Public sector debt comprises bonds and notes of the Commonwealth, its municipalities, and public corporations (“notes” as used in this section refers to certain types of non-bonded debt regardless of maturity), subject to the exclusions described below. Section 2 of Article VI of the Constitution of the Commonwealth provides that direct obligations of the Commonwealth evidenced by full faith and credit bonds or notes may not be issued if the amount of the principal of and interest on such bonds and notes and on all such bonds and notes theretofore issued which is payable in any fiscal year, together with any amount paid by the Commonwealth in the fiscal year preceding the fiscal year, together with any amount paid by the Commonwealth in the fiscal year preceding the fiscal year of such proposed issuance on account of bonds or notes guaranteed by the Commonwealth, exceeds 15 percent of the average annual revenues raised under the provisions of Commonwealth legislation and deposited into the Treasury internal revenues in the two fiscal years preceding the fiscal year of such proposed issuance. Section 2 of Article VI does not limit the amount of debt that the Commonwealth may guarantee so long as the 15 percent limitation is not exceeded through payments by the Commonwealth on such guaranteed debt. Internal revenues consist principally of income taxes, property taxes and excise taxes. Certain revenues, such as federal excise taxes on offshore shipments of alcoholic beverages and tobacco products and customs duties, which are collected by the United States Government and returned to the Treasury and motor vehicle fuel taxes and license fees, which are allocated to the Highway and Transportation Authority, are not included as internal revenues for the purpose of calculating the debt limit, although they may be available for the payment of debt service. In addition, the portion of the Sales Tax (as defined under the Tax Reform) allocated to the Puerto Rico Sales Tax Financing Corporation, which legislation provides that such portion is not “available resources” under the Constitutional provisions relating to the Bonds.
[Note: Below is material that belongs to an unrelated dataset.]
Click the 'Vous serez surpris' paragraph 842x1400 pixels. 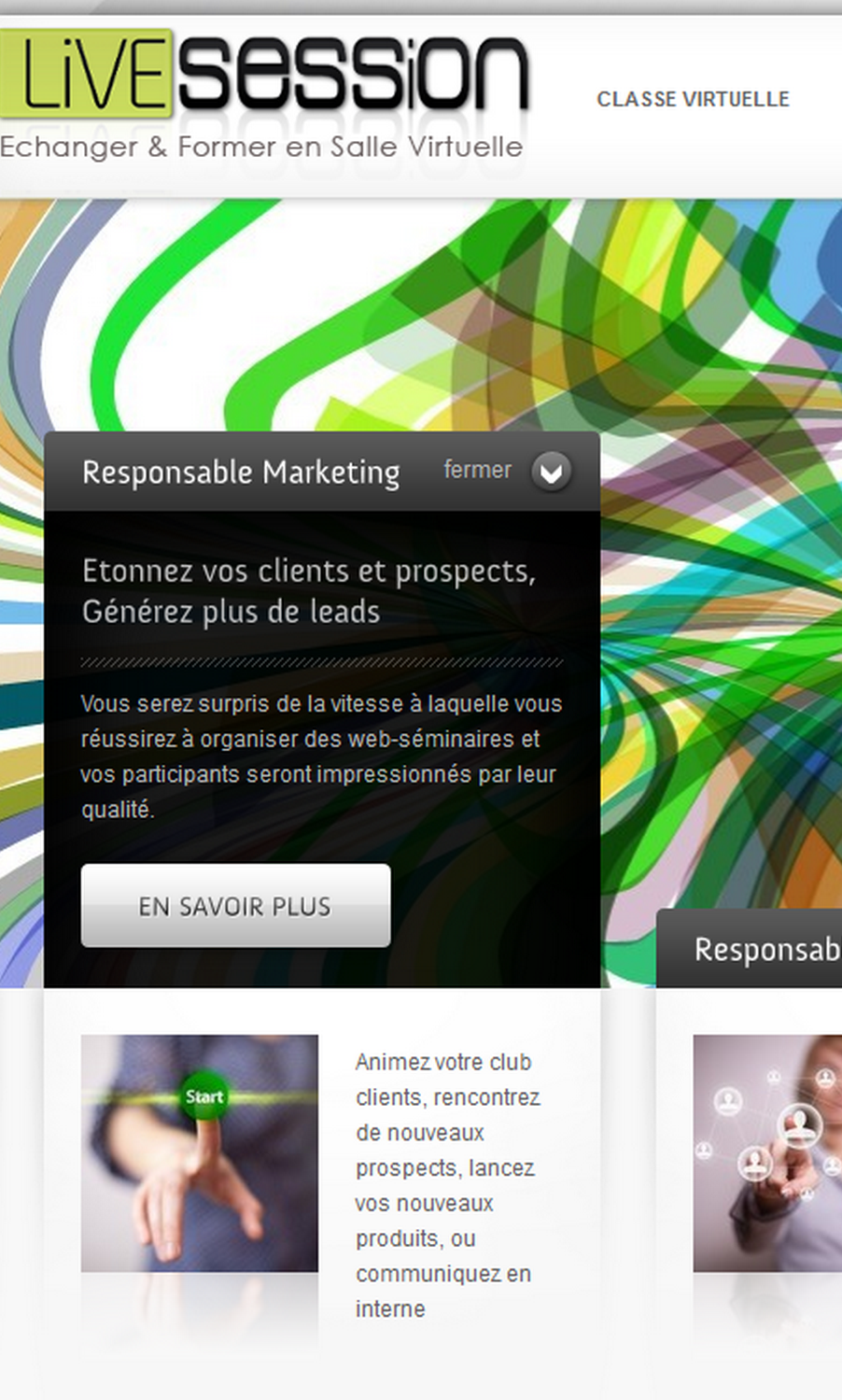pyautogui.click(x=321, y=757)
All or a portion of the proceeds of certain refunding bonds issued by the Commonwealth were invested in guaranteed investment contracts or federal agency securities (in each case rated in the highest category by Moody’s and S&P, none of which is eligible to be used for a legal defeasance under Puerto Rico law (non-eligible investments). Since bonds refunded with proceeds of non-eligible investments are not legally defeased, such bonds are treated as outstanding for purposes of the 15 percent debt limitation.
Future maximum annual debt service for the Commonwealth’s outstanding general obligation debt is $981,295,893 in the fiscal year ending June 30, 2015. This amount ($981,295,893) plus the amount paid by the Commonwealth ($16,520,000), for a total of $997,815,893, is equal to 13.15 percent of $7,587,526,000, which is the average of the adjusted internal revenues for the fiscal year ended June 30, 2010 and preliminary internal revenues for the fiscal year ended June 30, 2011.
The Commonwealth’s policy has been and continues to be to maintain the amount of such debt prudently below the constitutional limitation. Debt of municipalities, other than bond anticipation notes, is supported by real and personal property taxes and municipal license taxes. Debt of public corporations, other than bond anticipation notes, is generally supported by the revenues of such corporations from rates charged for services or products. However, certain debt of public corporations is supported, in whole or in part, directly or indirectly, by Commonwealth appropriations or taxes.
Direct debt of the Commonwealth is issued pursuant to specific legislation approved in each particular case. Debt of the municipalities is issued pursuant to ordinances adopted by the respective municipal assemblies. Debt of public corporations is issued in accordance with their enabling statutes. The GDB, as a Commonwealth and its municipalities and public corporations fiscal agent must approve the specific terms of each issuance.